When the Calling is Exhausting Series Part 4

Clean My Heart

Going to the grocery store with a 7-year-old, a 2-year-old, and a 5-month-old is too adventurous for me. I decided quite some time ago to do the bulk of our grocery shopping online to save time and sanity. Not because I’m reticent. But after I sit an infant car seat and a rambunctious toddler in the shopping cart, there’s only enough room for a bunch of bananas, a bag of Goldfish, and a loaf of bread.

So I ClickList it.

I order online and pick it up on the way home after from Christian’s school. It’s convenient because my card is on file, they substitute unavailable items, and they load the groceries in your trunk. Easy button pressed.

This day was typical. I had all the boys and headed to Kroger to pick up my groceries. I parked and called to let them know I was there. But instead of the usual, chipper “we’ll be right out,” I got a hesistant “we got a little backed up so can you come back at the end of the hour?”

That was fine. They’re usually very good to me and I had some errands to run so no big deal. I took my precious time, went to the bank, and got gas. I headed back early and did some budgeting while I waited. But the baby boys were getting antsy. So I called at the top of the hour, only to hear a frail voice murmur, “it’ll be another 30 minutes.”

Excerpted records.

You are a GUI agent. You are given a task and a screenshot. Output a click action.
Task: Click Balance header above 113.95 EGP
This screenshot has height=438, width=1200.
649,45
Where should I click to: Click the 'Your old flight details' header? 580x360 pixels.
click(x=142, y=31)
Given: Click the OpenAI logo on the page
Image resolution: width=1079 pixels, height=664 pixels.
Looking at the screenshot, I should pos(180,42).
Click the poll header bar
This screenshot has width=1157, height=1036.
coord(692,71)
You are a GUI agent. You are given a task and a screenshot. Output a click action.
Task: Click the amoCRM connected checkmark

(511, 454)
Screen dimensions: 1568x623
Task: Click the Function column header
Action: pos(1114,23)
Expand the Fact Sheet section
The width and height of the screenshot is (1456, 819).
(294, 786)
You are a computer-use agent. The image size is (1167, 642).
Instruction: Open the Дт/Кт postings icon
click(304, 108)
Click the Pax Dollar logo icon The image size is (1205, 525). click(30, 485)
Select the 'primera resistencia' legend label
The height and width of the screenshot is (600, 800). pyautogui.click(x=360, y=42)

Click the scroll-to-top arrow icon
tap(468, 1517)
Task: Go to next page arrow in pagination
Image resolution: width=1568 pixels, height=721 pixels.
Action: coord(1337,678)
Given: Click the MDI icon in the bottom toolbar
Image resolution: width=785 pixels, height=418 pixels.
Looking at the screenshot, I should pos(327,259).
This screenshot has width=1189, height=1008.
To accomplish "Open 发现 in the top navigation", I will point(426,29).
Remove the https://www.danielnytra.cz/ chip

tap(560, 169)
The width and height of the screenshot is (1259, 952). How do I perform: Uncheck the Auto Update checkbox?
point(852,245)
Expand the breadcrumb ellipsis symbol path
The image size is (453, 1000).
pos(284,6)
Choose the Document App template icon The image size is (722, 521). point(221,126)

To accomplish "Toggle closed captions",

Problem requirements.
Write out the ClickList grocery post in full, word for word. The rows were taken from a separate source.

Completed task.
When the Calling is Exhausting Series Part 4

Clean My Heart

Going to the grocery store with a 7-year-old, a 2-year-old, and a 5-month-old is too adventurous for me. I decided quite some time ago to do the bulk of our grocery shopping online to save time and sanity. Not because I’m reticent. But after I sit an infant car seat and a rambunctious toddler in the shopping cart, there’s only enough room for a bunch of bananas, a bag of Goldfish, and a loaf of bread.

So I ClickList it.

I order online and pick it up on the way home after from Christian’s school. It’s convenient because my card is on file, they substitute unavailable items, and they load the groceries in your trunk. Easy button pressed.

This day was typical. I had all the boys and headed to Kroger to pick up my groceries. I parked and called to let them know I was there. But instead of the usual, chipper “we’ll be right out,” I got a hesistant “we got a little backed up so can you come back at the end of the hour?”

That was fine. They’re usually very good to me and I had some errands to run so no big deal. I took my precious time, went to the bank, and got gas. I headed back early and did some budgeting while I waited. But the baby boys were getting antsy. So I called at the top of the hour, only to hear a frail voice murmur, “it’ll be another 30 minutes.”